DATA:
--------

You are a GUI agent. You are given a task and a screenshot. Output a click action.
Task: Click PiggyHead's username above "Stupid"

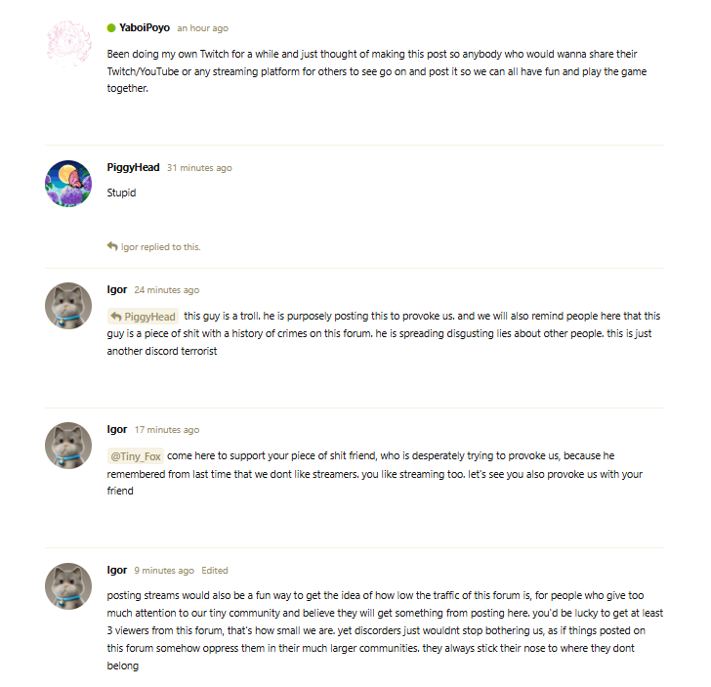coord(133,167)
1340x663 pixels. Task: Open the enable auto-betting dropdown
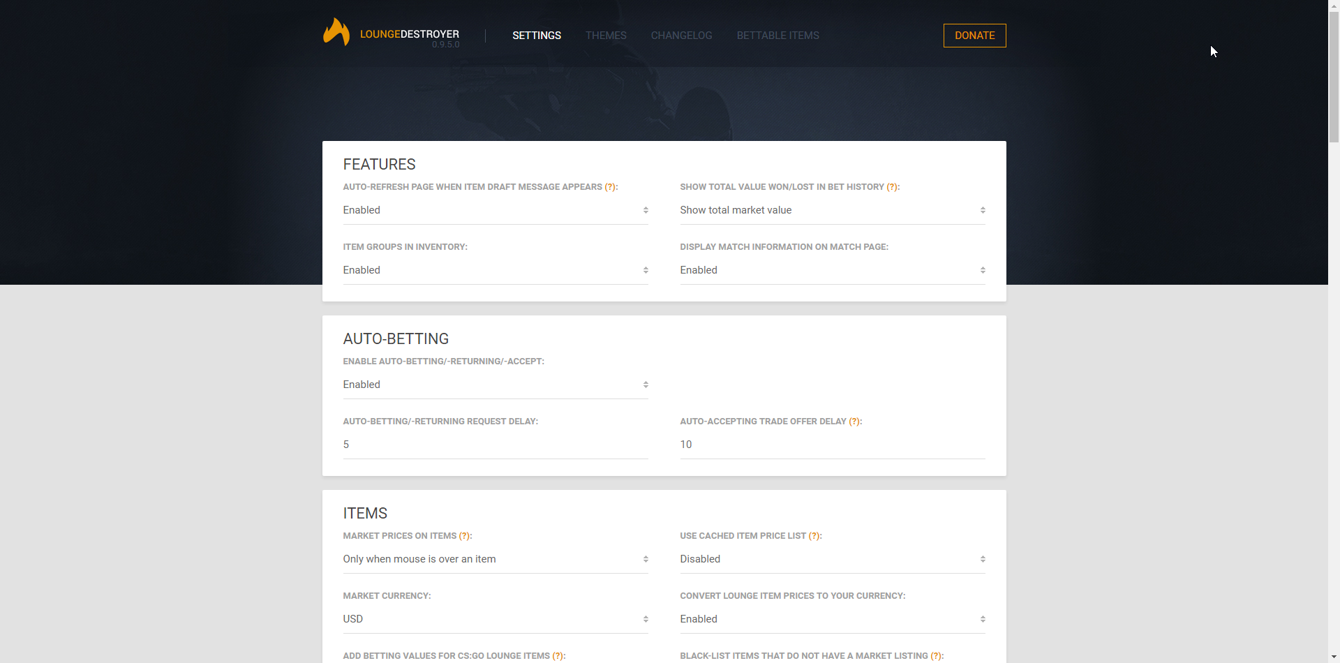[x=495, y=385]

--------

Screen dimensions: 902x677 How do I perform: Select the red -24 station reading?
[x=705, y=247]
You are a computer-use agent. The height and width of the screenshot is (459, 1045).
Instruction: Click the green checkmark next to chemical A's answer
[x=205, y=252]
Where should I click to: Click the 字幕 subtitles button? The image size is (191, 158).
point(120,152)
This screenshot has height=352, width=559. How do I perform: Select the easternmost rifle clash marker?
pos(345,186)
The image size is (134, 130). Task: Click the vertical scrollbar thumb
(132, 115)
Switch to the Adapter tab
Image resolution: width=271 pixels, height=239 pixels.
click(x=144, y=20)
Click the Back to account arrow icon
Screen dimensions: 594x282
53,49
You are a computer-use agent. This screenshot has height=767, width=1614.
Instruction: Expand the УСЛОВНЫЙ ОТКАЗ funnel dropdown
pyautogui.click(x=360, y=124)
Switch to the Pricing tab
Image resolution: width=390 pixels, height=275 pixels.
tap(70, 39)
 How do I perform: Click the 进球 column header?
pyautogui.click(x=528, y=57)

--------

EXERCISE AIM:
Which of the lines above carry the string "computer"? Pick them out and copy them.

REPLY TO THE EXERCISE:
You are a computer-use agent. The height and width of the screenshot is (459, 1045).
You are a computer-use agent. This screenshot has height=767, width=1614.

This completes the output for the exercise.